Il settore umanitario accusa Israele di aggirare le Nazioni Unite e le organizzazioni internazionali, ad esempio smantellando l’UNRWA per introdurre un sistema parallelo di consegna umanitaria sotto controllo israeliano. È anche una sua constatazione?

In effetti, Israele respinge l’ONU e anche tutte le organizzazioni internazionali. Diversi donatori, tra cui la Svizzera, hanno sospeso il finanziamento all’UNRWA, che Israele accusa di complicità nei crimini perpetrati da Hamas. Ciononostante, l’agenzia dell’ONU per i rifugiati palestinesi è la spina dorsale della società di Gaza. Garantisce servizi di base, come la distribuzione di cibo, l’accesso alle cure o la gestione dei rifiuti e delle fognature. È semplicemente impossibile da sostituire, tanto più che nessun aiuto arriva a Gaza da parte israeliana, malgrado quanto affermino le autorità.

La comunità internazionale fa abbastanza per proteggere il personale umanitario?

Assolutamente no. Le condizioni di lavoro a Gaza sono senza precedenti. Tutte le strutture sanitarie di Gaza in cui ho lavorato lo scorso novembre sono state evacuate. Malgrado ciò e la morte di 200 operatrici e operatori umanitari, non osserviamo l’indignazione della comunità internazionale, né si sentono appelli per delle inchieste indipendenti che determinino le responsabilità, anche negli attacchi che hanno preso di mira e ucciso personale di MSF.

La risoluzione del Consiglio di sicurezza dell’ONU per un cessate il fuoco dà speranza a Gaza?

La risoluzione è arrivata troppo tardi e non è stata ancora implementata. Sono solo parole sulla carta, mentre a Gaza continuano a piovere bombe. Nell’enclave si arriva a dire che le persone più fortunate sono quelle che sono già morte.

Del diritto internazionale resterà un guscio vuoto, secondo lei?

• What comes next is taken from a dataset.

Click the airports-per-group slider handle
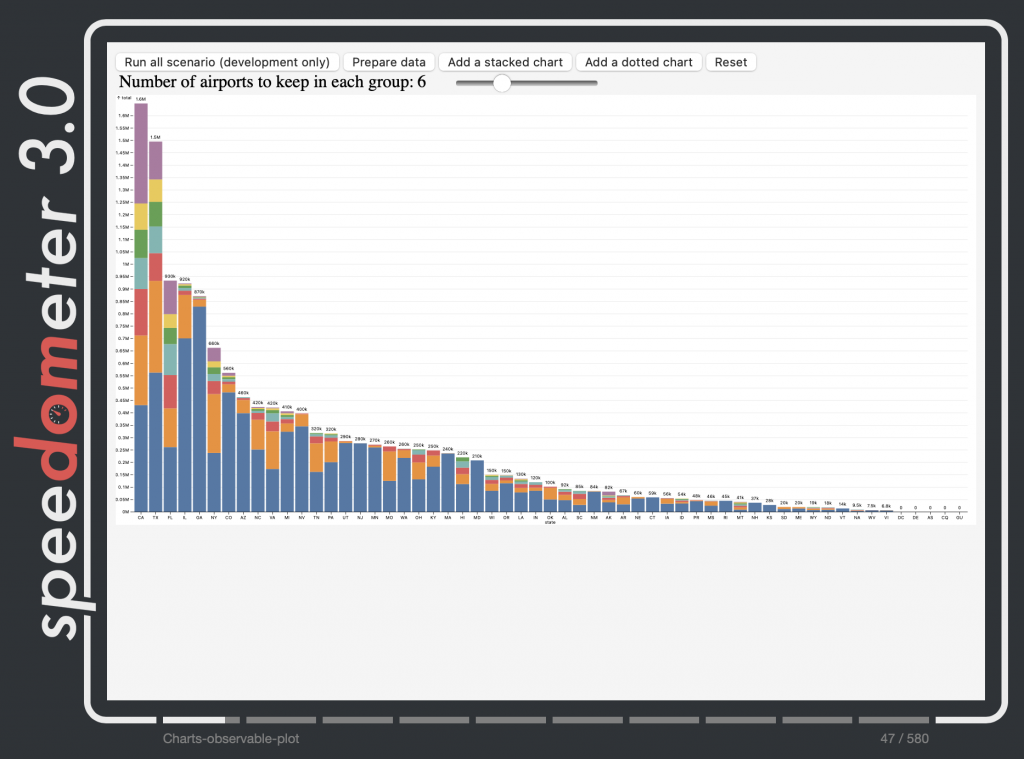This screenshot has width=1024, height=759. click(502, 83)
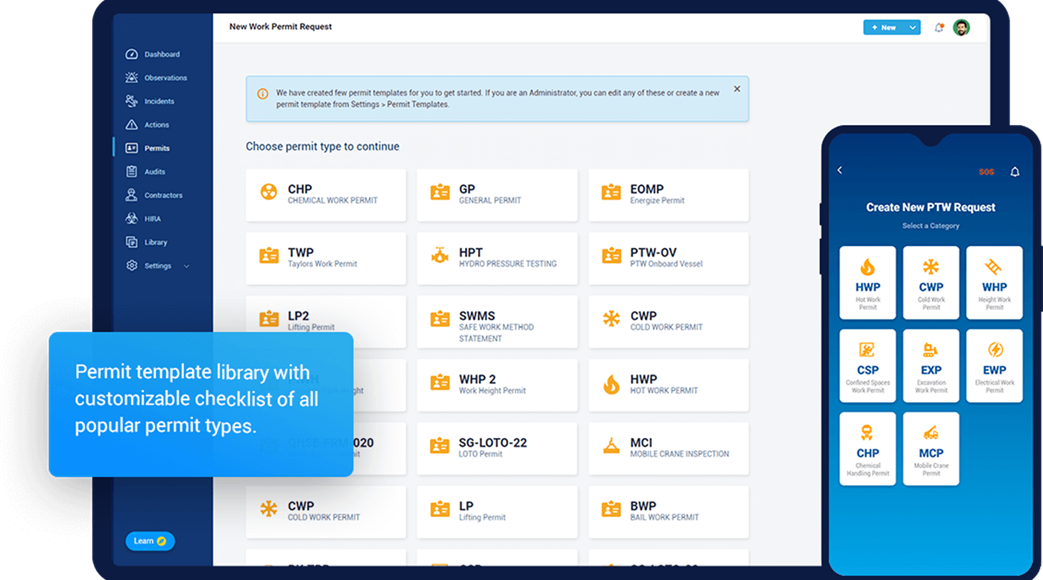1043x580 pixels.
Task: Click the Dashboard gauge icon in sidebar
Action: (132, 54)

Purtroppo, è la grande conseguenza che si sta delineando sullo sfondo del conflitto. Il numero di violazioni flagranti e documentate del diritto internazionale è ormai incalcolabile. Questa guerra è condotta senza regole, fa completa astrazione del diritto internazionale al punto che i crimini di guerra sono banalizzati. Con l’impunità, la credibilità e l’avvenire del diritto internazionale vacillano.